Short exercise
Turn the items below, from their first line through the line containing "best eyelash comb (971, 733)" (both included), into a Markdown table with the columns Row and Text. Number each line and leave out blank lines.

Item-finding records:

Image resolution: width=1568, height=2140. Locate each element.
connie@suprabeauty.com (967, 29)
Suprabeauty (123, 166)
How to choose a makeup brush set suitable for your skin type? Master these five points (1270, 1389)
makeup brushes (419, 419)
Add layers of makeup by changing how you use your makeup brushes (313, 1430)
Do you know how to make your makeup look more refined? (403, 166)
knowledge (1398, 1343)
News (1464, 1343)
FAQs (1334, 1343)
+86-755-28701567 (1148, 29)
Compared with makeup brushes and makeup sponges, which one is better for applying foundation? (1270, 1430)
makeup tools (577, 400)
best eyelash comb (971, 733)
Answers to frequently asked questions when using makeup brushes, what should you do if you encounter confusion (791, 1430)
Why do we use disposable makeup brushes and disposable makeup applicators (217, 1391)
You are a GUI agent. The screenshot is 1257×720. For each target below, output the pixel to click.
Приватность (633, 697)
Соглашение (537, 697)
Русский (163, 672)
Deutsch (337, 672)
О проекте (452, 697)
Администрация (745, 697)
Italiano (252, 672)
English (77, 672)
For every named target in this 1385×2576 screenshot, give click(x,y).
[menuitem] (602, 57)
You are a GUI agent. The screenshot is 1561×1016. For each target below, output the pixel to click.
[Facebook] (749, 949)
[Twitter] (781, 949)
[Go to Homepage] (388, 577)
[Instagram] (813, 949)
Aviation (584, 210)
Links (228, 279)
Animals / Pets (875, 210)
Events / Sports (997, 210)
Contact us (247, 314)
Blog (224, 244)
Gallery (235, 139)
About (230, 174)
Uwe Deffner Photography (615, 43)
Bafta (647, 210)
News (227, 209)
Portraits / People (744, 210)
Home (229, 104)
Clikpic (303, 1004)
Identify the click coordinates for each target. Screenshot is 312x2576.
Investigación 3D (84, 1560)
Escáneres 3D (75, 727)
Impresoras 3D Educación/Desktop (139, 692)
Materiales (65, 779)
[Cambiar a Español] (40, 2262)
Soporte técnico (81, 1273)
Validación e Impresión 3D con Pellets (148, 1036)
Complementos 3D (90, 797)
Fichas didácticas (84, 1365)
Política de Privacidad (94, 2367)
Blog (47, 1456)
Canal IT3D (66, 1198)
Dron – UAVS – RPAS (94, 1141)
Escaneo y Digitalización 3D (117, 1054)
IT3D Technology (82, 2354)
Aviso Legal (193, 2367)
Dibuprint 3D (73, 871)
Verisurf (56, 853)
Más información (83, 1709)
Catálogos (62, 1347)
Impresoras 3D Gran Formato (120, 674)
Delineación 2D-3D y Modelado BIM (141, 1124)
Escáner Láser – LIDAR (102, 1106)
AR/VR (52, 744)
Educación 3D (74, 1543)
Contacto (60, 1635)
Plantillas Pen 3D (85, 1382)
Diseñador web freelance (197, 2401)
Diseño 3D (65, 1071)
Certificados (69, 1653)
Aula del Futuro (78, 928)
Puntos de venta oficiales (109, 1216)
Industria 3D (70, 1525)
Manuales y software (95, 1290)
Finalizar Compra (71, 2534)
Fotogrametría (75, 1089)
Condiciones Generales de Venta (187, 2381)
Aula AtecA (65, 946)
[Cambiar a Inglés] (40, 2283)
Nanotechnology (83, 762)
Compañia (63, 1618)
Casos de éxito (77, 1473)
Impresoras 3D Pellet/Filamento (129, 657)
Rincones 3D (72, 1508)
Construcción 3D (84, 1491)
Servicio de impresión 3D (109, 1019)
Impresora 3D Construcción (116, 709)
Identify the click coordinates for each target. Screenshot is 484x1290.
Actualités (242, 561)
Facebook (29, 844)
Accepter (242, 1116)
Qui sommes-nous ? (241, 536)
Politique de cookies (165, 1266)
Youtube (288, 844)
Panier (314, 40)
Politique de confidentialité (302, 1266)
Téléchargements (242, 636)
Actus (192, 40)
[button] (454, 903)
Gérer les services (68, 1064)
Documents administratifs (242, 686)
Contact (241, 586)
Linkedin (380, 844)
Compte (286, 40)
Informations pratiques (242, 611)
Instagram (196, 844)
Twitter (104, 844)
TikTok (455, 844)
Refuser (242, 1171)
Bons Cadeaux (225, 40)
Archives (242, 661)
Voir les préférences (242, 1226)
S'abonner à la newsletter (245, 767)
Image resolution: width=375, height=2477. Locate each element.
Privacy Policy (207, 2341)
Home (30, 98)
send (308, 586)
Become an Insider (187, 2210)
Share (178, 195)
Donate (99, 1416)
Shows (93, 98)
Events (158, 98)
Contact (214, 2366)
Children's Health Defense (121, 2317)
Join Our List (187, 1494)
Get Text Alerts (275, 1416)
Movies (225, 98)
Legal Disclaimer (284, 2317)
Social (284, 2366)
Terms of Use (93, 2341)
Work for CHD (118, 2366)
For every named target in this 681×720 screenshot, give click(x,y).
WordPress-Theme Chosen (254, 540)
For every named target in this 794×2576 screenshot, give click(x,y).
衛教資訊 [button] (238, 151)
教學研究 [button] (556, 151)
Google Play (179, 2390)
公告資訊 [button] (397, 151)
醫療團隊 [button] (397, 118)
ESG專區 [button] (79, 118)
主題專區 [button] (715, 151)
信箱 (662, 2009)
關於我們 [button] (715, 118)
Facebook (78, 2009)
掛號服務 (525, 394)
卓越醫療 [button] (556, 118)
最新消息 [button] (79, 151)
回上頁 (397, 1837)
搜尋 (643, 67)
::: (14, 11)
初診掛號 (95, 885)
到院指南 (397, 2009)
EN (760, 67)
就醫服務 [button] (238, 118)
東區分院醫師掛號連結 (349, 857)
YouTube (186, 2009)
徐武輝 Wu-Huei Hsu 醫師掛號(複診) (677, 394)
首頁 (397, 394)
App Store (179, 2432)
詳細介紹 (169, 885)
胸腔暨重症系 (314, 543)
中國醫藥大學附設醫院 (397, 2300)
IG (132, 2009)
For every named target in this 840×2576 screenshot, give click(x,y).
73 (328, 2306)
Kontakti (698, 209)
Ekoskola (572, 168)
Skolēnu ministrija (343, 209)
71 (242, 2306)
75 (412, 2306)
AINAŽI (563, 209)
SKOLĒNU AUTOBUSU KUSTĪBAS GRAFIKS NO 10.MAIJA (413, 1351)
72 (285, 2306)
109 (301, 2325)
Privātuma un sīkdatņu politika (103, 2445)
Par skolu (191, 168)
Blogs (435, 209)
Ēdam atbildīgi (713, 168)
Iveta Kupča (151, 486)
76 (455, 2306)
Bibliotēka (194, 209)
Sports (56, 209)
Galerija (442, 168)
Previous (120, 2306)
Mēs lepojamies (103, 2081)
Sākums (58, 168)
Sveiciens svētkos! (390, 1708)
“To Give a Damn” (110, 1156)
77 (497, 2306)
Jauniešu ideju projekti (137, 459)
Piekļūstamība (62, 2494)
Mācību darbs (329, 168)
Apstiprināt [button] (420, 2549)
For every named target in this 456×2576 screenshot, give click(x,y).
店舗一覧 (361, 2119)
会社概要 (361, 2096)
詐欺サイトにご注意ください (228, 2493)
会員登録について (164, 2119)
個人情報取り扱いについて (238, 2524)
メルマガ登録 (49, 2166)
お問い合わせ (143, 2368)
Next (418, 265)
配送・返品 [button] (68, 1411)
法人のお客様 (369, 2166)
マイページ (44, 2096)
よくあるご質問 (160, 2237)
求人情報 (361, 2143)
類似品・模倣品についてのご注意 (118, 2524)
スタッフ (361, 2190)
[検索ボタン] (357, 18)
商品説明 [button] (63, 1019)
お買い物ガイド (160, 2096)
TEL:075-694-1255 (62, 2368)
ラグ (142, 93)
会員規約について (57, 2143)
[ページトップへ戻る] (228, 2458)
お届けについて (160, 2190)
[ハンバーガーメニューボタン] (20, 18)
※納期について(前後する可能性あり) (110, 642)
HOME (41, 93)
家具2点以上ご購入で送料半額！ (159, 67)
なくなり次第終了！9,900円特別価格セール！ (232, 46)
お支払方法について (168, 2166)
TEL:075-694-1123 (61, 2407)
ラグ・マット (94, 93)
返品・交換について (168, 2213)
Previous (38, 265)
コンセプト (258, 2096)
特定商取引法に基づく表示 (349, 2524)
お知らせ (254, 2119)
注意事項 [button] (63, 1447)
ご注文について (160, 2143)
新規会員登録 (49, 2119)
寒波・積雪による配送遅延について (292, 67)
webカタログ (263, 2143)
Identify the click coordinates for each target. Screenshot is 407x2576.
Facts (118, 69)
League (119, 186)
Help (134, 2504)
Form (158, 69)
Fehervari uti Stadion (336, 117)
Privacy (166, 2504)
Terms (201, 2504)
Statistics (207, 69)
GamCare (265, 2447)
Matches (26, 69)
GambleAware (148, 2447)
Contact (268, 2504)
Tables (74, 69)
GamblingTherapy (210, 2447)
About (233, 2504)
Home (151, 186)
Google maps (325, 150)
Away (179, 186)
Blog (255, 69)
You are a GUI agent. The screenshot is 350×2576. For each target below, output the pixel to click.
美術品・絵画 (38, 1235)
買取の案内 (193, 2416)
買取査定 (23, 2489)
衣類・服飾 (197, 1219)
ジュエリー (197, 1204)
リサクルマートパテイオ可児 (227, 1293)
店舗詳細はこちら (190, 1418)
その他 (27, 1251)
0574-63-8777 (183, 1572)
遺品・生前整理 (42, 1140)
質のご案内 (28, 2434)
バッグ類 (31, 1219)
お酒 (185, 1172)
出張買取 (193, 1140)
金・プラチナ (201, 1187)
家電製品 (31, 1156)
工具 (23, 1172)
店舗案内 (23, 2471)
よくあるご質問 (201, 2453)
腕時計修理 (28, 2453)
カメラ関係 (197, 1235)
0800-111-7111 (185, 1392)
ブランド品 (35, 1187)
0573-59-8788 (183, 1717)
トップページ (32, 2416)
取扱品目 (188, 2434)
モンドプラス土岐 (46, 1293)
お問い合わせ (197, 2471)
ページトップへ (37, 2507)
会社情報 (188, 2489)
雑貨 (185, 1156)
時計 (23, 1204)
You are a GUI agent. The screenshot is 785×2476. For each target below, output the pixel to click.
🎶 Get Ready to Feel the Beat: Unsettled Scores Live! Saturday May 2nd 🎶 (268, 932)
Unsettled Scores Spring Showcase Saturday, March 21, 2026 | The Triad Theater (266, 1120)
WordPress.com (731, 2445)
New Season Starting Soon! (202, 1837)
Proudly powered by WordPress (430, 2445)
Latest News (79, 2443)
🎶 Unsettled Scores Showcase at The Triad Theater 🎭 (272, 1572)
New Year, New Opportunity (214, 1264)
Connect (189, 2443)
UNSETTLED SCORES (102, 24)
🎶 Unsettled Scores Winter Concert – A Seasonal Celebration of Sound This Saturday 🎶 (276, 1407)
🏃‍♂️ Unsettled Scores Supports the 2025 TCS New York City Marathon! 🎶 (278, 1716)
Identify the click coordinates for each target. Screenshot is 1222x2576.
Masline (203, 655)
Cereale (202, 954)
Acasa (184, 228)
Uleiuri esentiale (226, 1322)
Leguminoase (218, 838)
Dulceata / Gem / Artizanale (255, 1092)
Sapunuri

Response to the task
| Row | Text |
|---|---|
| 1 | Image resolution: width=1568, height=2140. Locate each element. |
| 2 | connie@suprabeauty.com (967, 29) |
| 3 | Suprabeauty (123, 166) |
| 4 | How to choose a makeup brush set suitable for your skin type? Master these five points (1270, 1389) |
| 5 | makeup brushes (419, 419) |
| 6 | Add layers of makeup by changing how you use your makeup brushes (313, 1430) |
| 7 | Do you know how to make your makeup look more refined? (403, 166) |
| 8 | knowledge (1398, 1343) |
| 9 | News (1464, 1343) |
| 10 | FAQs (1334, 1343) |
| 11 | +86-755-28701567 (1148, 29) |
| 12 | Compared with makeup brushes and makeup sponges, which one is better for applying foundation? (1270, 1430) |
| 13 | makeup tools (577, 400) |
| 14 | best eyelash comb (971, 733) |